◆ PASSAGE SHOWN:
The placenta is a key organ in development that evolves during pregnancy and regulates nutrient, oxygen and waste exchange between the maternal blood and the fetus. Therefore, the development of a healthy placenta is key for the proper growth of the fetus and to preserve maternal health.
In a pioneering model, Marta Cherubini, a postdoc at the Haase lab at the European Molecular Biology Laboratory – Barcelona (EMBL Barcelona), has been able to produce, in a chip, fetal vasculature similar to that from the chorionic villi – the terminal branches containing fetal vessels which interface with trophoblastic cells, where the exchange of substances with maternal blood occurs.
A multicellular, perfusable and reproducible system
To recreate the fetal vasculature, they cultured endothelial and stromal cells derived from the umbilical cord and placental explants inside a flexible device. “We can now culture these microvessels for 21 days but we expect to increase this time by culturing them under continuous flow as would exist in vivo”, says Cherubini. An improvement enabled by their main expertise: generating perfusable vessels, something that is essential for the viability and proper development of the organ.
Besides, this 3D in vitro system will be more reproducible than an explant tissue that rapidly degrades outside of the body. And, contrary to existing models developed with animal cells, it will mimic the physiology of the human placenta. Therefore, they will fill the gap by proposing “a relevant model for researchers and pharma companies to study placental development and test whether selected substances actually pass through the placental barrier”, notes Kristina Haase, leader of the project.

◆ INFORMATION SHOWN:
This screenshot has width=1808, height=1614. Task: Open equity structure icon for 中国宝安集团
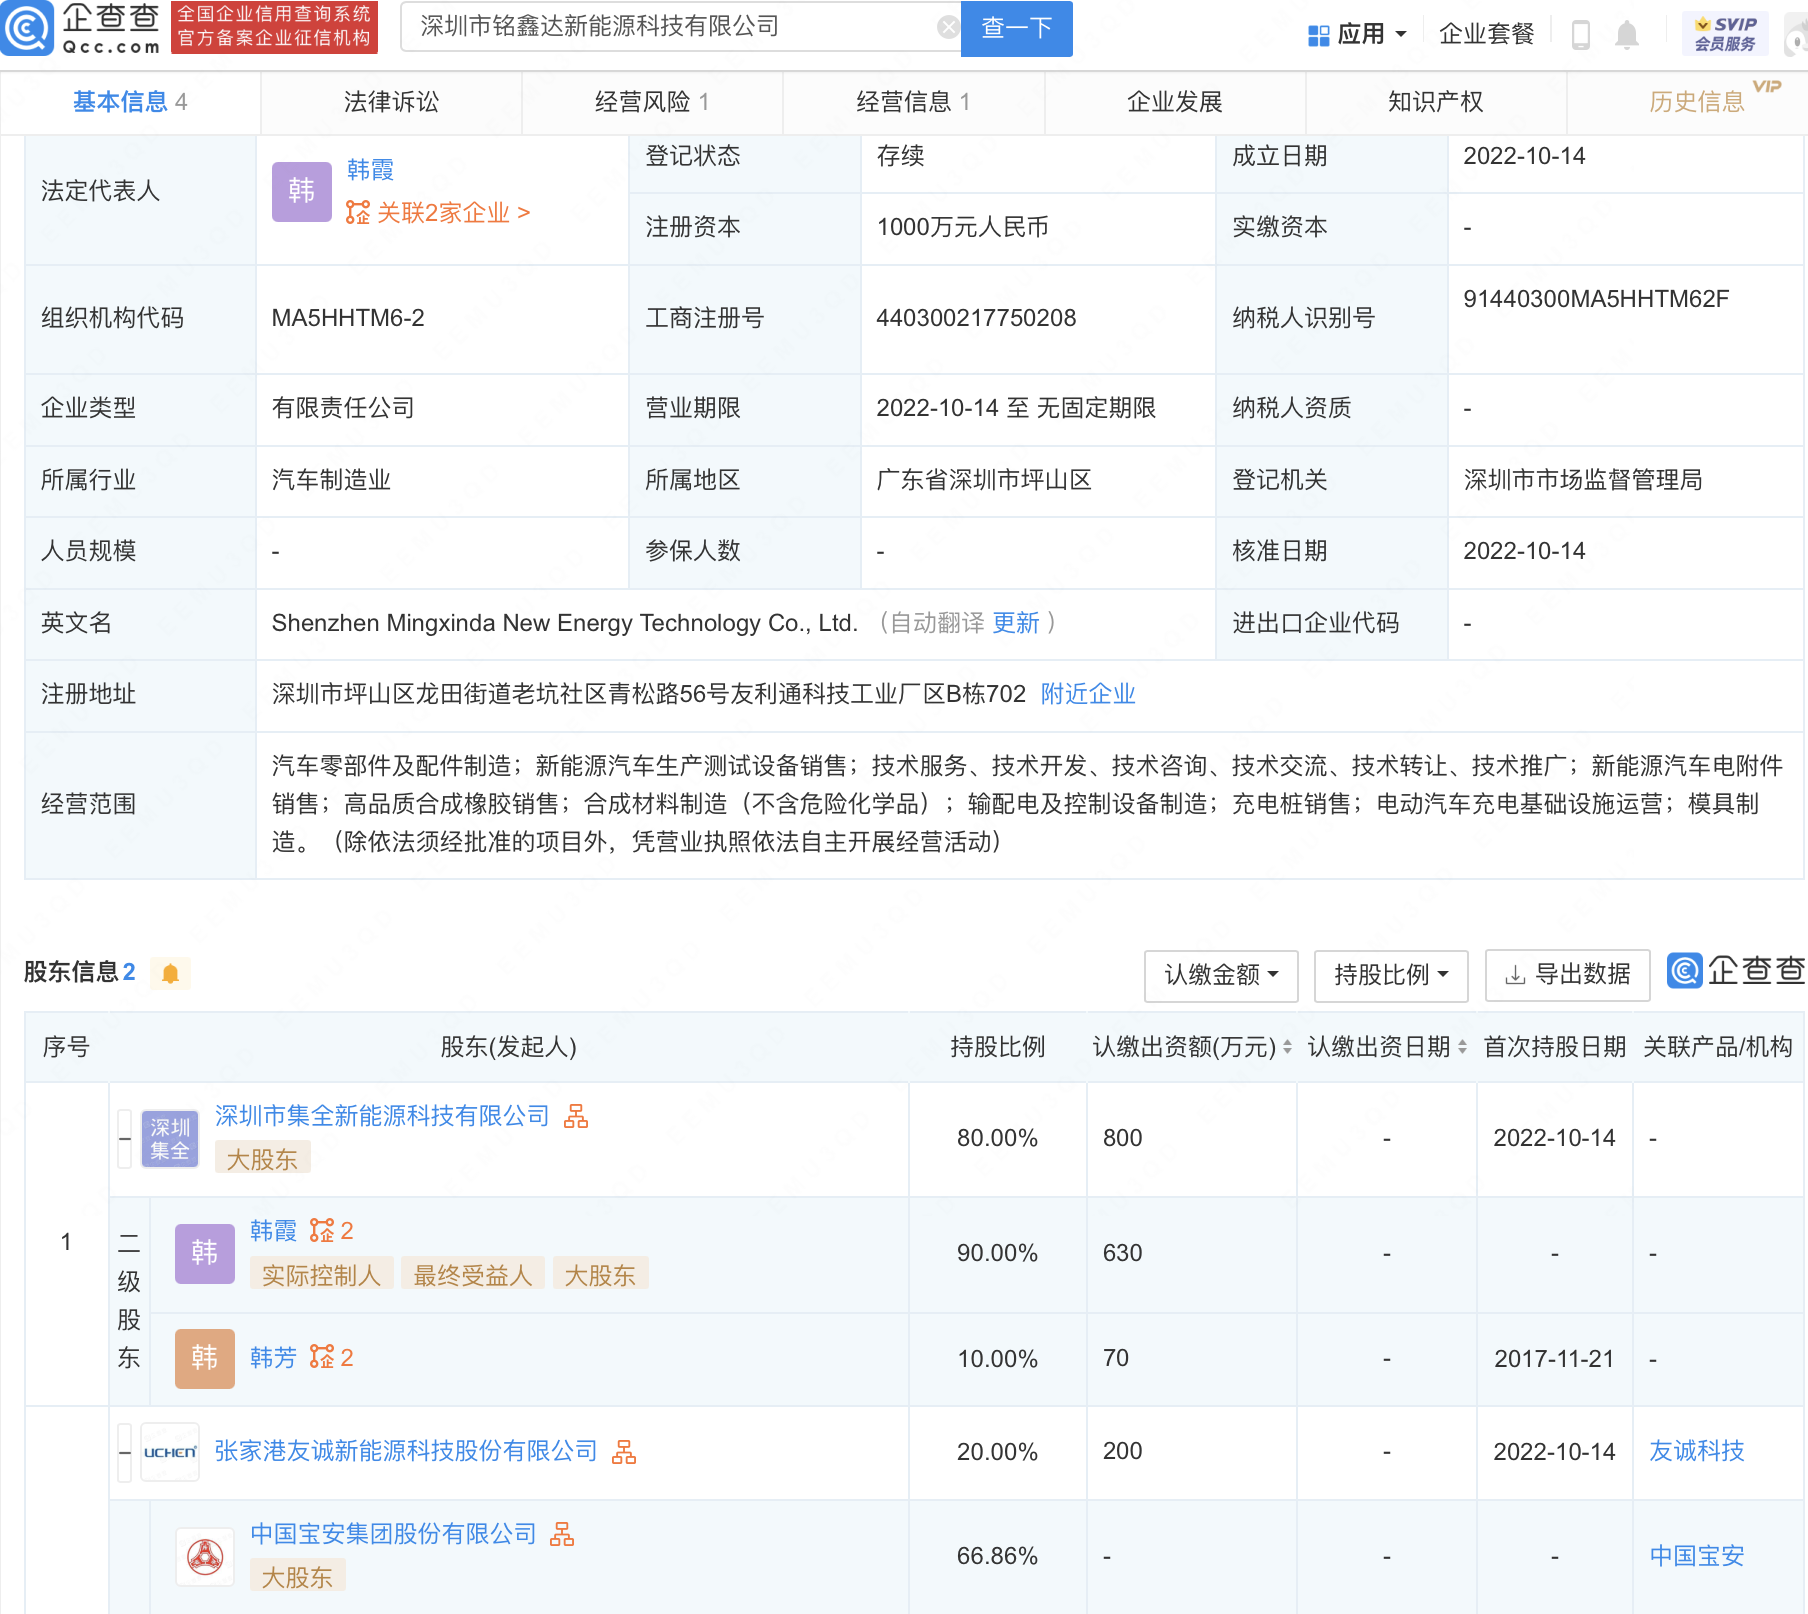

◆ WHAT NEEDS TO BE DONE: In the placental vasculature chip passage, for how many days can the microvessels currently be cultured? The data has no connection to the passage about the placental vasculature chip.

◆ OUTPUT FOR THIS TASK: 21 days.